The group were unable to enter the area or make a press statement at the headquarters due to a police blockade.
Red Crescent executives admitted selling tents and food supplies to a charity immediately after the 6 February earthquake hit Turkey’s southern provinces, tremors that left 13.5 million people in need of urgent humanitarian assistance.
“Those responsible for this system will be held accountable from the very top to the very bottom,” said Sancar. “Resignation is a moral virtue. It is a political obligation. But this government has no virtue and no respect for the democratic principles of politics,” the HDP co-chair added.
The HDP co-chair went onto call out corruption in the political system in Turkey, and asserted that Turkish President Recep Tayyip Erdoğan had no right to ask for blessings during a visit to survivors in earthquake-hit Adıyaman province.
“The people of this country will not offer their blessing. They will instead hold them into account,” Sancar said.
Buldan also talked about the scandal, saying Turkey faced shame in the aftermath of the seismic disaster.
“Those who have not been present, those who have not healed the wounds of the earthquake victims, those who have not pulled out victims from under the rubble, those who have left people to starve for 22 days, today prevented our press release planned to be delivered here,” the politician said.

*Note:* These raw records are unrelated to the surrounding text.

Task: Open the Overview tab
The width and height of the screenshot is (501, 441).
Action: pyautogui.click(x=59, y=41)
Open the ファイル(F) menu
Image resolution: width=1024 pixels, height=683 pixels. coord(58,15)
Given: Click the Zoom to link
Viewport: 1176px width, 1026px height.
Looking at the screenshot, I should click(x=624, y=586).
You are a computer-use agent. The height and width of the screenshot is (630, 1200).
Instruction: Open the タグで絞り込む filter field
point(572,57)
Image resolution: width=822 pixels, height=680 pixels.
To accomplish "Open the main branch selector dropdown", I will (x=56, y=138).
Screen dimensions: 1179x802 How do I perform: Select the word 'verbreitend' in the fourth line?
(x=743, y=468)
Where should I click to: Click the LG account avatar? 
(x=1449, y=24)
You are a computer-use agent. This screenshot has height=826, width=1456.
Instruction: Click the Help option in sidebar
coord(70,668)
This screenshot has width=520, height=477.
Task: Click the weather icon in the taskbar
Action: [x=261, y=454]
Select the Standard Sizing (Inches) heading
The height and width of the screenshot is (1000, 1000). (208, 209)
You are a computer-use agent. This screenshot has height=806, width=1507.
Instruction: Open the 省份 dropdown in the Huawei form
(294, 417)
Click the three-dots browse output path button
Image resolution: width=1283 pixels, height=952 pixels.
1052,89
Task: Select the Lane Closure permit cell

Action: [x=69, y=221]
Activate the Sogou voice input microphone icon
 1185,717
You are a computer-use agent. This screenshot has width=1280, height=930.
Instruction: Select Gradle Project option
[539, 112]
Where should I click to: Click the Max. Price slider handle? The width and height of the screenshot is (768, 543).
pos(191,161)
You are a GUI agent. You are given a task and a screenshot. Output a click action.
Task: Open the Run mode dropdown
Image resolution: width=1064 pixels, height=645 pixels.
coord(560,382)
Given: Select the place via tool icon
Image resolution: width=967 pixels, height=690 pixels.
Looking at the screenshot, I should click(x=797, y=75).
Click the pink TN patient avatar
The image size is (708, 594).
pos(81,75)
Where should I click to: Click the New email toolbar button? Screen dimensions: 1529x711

“Once again we observe how this system works,” Buldan said. “We observed the sufferings of earthquake victims, where they survived. But today, here, once more, with our own eyes, we observe how this organisation has not helped victims, how operations work and how orders are received,” she added.
The politician said in the last few days Turkey had learnt that the Red Crescent had not only sold disaster tents, but also blood donations.
“This is a picture of shame. Tents purchased by our, our people’s, earthquake victims’ taxes are sold to earthquake victims for money. This is an indicator of how this system works,” Buldan said.
Buldan added that the Turkish government, including Erdoğan, are obliged to hand in their resignations. “But even if they do not resign, we will send them on their way in the elections, we promise this once again to our people,” the politician said.
Despite the public’s growing outrage against the Red Crescent scandal, the head of the organisation, Kerem Kınık told Hürriyet that given his institution’s success in delivering disaster relief, he would not consider resigning.
Established in 1868, the Red Crescent operates as a state-affiliated organisation, whose head is elected by the organisation’s board of directors. “I am elected,” Kınık told Hürriyet, dismissing calls for his resignation.
The Red Crescent’s board of directors is largely comprised of members close to Turkey’s ruling Justice and Development Party (AKP). The organisation’s former board included the brother, daughter, and the daughter-in-law of the former prime minister Binali Yıldırım, a prominent AKP figure, and Kınık’s son is head of the Red Crescent Youth.